Typo at 6:43: should be lambda2 = -c1 t + x2. The minus sign was missing in the text and video. Fortunately, it had no impact on the validity of subsequent development because, in fact, knowing that the costate lambda2 is a linear function was enough (perhaps combined with the information that at the end of the time interval it was either 1 or -1 thanks to the condition that Hamiltonian is vanishing there).

Full of practical knowleges. Thanks for this magnificant course!
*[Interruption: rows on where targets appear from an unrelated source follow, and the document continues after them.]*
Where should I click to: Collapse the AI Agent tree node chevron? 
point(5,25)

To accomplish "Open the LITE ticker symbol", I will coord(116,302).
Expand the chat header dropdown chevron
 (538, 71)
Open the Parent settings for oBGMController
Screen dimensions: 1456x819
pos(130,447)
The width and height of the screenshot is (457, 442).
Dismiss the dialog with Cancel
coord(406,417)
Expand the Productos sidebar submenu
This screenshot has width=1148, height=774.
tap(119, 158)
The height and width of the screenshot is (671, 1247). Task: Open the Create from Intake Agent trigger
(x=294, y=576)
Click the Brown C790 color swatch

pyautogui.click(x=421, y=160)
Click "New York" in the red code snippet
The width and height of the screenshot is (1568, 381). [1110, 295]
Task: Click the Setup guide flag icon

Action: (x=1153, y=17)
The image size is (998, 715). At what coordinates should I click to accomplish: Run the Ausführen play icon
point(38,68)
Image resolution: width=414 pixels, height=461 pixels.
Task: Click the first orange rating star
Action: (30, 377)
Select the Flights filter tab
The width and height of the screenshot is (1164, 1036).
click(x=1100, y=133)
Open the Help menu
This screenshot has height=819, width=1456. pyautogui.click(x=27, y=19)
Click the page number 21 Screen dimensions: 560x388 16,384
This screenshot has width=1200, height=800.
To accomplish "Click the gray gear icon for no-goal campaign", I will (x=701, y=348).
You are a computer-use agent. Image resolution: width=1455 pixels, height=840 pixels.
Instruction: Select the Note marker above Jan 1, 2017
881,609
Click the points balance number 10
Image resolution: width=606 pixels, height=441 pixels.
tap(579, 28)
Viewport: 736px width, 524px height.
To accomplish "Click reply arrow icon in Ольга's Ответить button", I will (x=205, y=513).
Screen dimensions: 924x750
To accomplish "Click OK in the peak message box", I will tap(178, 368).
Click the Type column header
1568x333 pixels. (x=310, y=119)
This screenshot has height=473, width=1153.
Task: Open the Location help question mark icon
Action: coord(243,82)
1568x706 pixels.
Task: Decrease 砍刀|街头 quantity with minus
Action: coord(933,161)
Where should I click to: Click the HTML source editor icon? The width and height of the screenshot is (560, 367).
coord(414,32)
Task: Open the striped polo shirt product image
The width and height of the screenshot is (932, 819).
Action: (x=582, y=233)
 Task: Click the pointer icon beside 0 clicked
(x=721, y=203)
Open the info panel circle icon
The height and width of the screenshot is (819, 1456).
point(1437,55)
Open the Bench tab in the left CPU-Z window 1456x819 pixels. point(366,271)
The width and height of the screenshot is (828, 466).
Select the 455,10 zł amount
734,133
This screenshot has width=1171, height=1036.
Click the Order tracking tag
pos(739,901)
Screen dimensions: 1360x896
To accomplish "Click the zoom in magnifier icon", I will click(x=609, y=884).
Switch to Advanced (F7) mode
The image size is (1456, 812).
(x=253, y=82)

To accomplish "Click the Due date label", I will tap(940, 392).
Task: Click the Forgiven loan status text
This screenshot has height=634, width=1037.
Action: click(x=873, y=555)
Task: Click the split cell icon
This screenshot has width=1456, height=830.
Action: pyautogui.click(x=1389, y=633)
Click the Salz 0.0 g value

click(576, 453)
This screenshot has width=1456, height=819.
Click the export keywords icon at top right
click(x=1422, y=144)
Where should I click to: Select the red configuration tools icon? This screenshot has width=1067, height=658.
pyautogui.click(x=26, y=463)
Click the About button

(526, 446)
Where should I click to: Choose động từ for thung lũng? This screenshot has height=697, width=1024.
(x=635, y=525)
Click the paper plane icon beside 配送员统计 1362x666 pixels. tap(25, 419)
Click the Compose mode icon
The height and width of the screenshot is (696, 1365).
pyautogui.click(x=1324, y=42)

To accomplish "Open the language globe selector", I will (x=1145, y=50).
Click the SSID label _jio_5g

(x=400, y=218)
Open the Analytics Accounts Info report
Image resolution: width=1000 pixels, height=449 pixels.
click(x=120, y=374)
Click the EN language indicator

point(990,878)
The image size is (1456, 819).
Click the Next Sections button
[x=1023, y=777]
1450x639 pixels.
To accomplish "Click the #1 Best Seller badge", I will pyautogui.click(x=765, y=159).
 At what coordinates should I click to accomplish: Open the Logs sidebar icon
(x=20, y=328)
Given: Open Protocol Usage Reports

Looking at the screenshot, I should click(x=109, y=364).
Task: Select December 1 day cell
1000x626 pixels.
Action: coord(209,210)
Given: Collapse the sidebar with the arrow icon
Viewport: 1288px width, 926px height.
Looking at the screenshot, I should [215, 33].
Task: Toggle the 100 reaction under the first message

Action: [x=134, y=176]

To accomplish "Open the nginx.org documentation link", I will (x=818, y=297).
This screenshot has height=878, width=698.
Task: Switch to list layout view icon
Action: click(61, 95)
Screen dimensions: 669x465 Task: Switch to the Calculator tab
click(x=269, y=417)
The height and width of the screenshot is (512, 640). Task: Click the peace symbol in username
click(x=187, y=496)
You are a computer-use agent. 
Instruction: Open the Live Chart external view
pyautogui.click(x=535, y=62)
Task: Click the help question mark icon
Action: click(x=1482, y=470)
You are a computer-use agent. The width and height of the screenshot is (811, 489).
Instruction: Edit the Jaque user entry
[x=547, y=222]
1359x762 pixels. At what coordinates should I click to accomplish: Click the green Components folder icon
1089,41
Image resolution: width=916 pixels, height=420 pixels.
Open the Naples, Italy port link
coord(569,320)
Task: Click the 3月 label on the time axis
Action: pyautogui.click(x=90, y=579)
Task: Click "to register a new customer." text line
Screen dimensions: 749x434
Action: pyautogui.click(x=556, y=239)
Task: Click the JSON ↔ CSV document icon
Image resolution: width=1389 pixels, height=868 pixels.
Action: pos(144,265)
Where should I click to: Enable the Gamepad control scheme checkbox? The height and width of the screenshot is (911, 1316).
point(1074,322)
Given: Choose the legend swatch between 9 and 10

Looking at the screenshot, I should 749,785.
At 11:39 there was an omission in the prescription for an optimal controller. I omitted for each value of the control (1 and -1) the second if part. Somehow this happened while copy&pasting the formulas from the lecture notes (in the lecture notes on page 12 this formula with the vertical curly is full and correct). This omission is, however, still present in the subsequent boxed formula that is claimed as "the more compact version" in the slides. Unfortunately, it was also stated in the lecture notes (equation 78). Here I cannot just blaim the copy&pasting-induced typo... The trouble with both the omission and the boxed formula is that it misses the instruction for the controller as for how to slide along the switching curve, that is, when y+1/2v|v| is zero. This trouble is finally projected into the Simulink implementation of the code. Well, strictly speaking, the block diagram on which our Simulink model is based, can also be found in the authoritative textbooks such as Athans&Falbe (Fig.7-5) and Kirk (Fig. 5-22). The reason why the results of the simulation did not reveal any problems (and they really did not) is that in general in numerical algorithms the program paths that are only entered if something equals to zero EXACTLY are NEVER actually entered (remember, it is all just finite precision arithmentics). In our case, the controller initially detected that the state vector is above the switching curve, it set the control to -1 and the system started moved towards the switching curve in the lower right quadrant. Once the controller detected reaching the switching curve, it actually detected not that the expression y+1/2v|v| is zero, but that that it changed its sign. The other polarity of the control signal was set and since then the system slided nicely a tiny tiny tiny litle bit BELOW the switching curve. The chattering problems only appeared once the system approached the origin (and the steepness of the switching curve became close to infinity). I will upload corrected versions of both the video and the lecture notes soon.

Amazing lecture series!

Nice lecture! May I ask you from which textbook did u took this treatment? Particularly I'm interested in the closed-loop form part of slide 32. Thanks for replying :-)

How do you plot the trajectory on the switching curve

Very useful video. Thank you. At the end you mention a next lecture that covers "numerical optimal control". I can't find it on your channel though. Does it still exist?

6:43 there should be lambda2=-c2... no??

Finally, what is the value of min J?